* **Exercise aim**
Please output as a JSON list of strings the data lines from the line with "Image resolution: width=1080, height=945." up to and including the line with "Original Xbox Hit", one string per line, with blank lines left out.
Start of Extracted entries
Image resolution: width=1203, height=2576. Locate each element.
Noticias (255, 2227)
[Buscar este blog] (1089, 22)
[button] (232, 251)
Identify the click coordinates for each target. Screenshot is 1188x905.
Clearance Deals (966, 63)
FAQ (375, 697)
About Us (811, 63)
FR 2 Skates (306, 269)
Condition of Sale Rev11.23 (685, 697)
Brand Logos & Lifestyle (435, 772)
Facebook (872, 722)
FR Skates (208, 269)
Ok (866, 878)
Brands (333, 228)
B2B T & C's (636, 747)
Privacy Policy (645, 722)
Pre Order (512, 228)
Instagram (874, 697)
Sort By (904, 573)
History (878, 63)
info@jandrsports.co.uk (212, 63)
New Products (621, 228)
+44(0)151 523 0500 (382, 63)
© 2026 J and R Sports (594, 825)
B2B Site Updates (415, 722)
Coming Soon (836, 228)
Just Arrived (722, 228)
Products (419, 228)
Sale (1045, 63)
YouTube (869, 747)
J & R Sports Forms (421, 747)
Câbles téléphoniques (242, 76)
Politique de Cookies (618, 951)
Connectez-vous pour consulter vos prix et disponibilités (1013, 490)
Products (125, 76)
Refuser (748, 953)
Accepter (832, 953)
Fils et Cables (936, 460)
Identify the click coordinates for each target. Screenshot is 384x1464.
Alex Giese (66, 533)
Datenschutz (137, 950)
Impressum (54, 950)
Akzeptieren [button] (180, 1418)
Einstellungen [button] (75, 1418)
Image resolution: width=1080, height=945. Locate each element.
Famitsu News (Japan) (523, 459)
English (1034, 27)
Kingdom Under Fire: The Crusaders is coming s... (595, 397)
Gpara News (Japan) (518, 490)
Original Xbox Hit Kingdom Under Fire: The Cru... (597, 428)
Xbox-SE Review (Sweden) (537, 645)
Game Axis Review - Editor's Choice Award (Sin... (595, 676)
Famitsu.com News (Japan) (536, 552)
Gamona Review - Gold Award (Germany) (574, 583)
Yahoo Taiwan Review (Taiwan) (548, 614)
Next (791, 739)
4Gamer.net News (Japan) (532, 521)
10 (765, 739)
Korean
End of Extracted entries
* **Solution**
[
  "Image resolution: width=1080, height=945. Locate each element.",
  "Famitsu News (Japan) (523, 459)",
  "English (1034, 27)",
  "Kingdom Under Fire: The Crusaders is coming s... (595, 397)",
  "Gpara News (Japan) (518, 490)",
  "Original Xbox Hit Kingdom Under Fire: The Cru... (597, 428)"
]